Die Medienrevolution ist im Gange. Selbst in Gerichtssälen tut sich schier ungeheuerliches: „Mir wurde gerade mitgeteilt, dass jemand aus diesem Gerichtssaal live über einen Ticker ins Internet berichtet. Wer ist das?“ fragte gestern der Vorsitzende im Koblenzer Rockerprozess. Für dieses dringende Anliegen fiel der Vorsitzende sogar dem Staatsanwalt ins Wort, der gerade die Anklage verlas.

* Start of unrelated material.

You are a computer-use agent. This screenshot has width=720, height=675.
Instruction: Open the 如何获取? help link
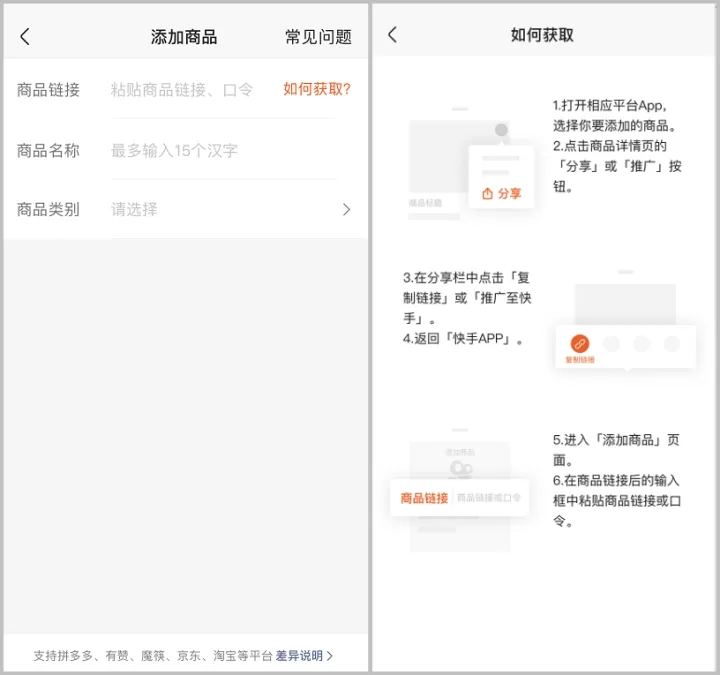click(317, 89)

Redakteur Lars Wienand von der Rhein-Zeitung gab sich zu erkennen und zeigte wohl auch sein Arbeitsgerät: ein iPad. Sehr geschickt gewählt, denn damit fällt das Argument, die Tastenanschläge seien so laut, wohl eher weg. Die Bewährungsprobe des Tablets dauerte allerdings nur kurz. Denn der Richter, so berichtet die Rhein-Zeitung, habe sich die Live-Tickerei unmissverständlich verbeten.
Eine Begründung hat das Gericht nicht gegeben. Möglicherweise könnte sie auch schwerfallen, denn das Gesetz verbietet nur Ton- und Filmaufnahmen aus der Verhandlung. Notizen sind auch im Publikum erlaubt. Selbst wenn manche Richter das Mitschreiben „normalen“ Besuchern immer wieder gern verbieten, hat sich das nach meiner Kenntnis noch keiner gegenüber einem Pressevertreter getraut.
Bleibt also die Frage, was das Live-Tickern gegenüber dem Mitschreiben so störend macht, dass es untersagt werden muss. Die Rhein-Zeitung nennt als mögliches Risiko, eventuell noch nicht vernommene Zeugen könnten sich (zu) schnell darüber informieren, was im Gerichtssaal vor sich geht. Nun ja, am ersten Prozesstag waren noch gar keine Zeugen geladen.
Außerdem müsste Berichterstattern dann ja eigentlich auch verboten werden, in Verhandlungspausen Online-Berichte zu verfassen. Oder nach interessanten Stellen einfach mal den Saal zu verlassen und sich schreibend auf der Bank vor der Türe zu erholen.
Spätestens wenn Reporter – möglichst geschlossen – mit ihren Devices vor dem Vorsitzenden und seinen Häschern aufs stille Örtchen flüchteten, wäre der Kleinkrieg wahrscheinlich zu Gunsten der „Live“-Berichterstatter entschieden. Früher hätte sich Didi Hallervorden die Filmrechte für so was gesichert.
Mit autokratischen Verboten, die sich daraus rechtfertigen, dass nichts sein darf, was es bisher nicht auch schon gab, werden Richter künftig wohl also nicht weiterkommen. Dazu dürfte die Revolution einen Tick zu heftig sein.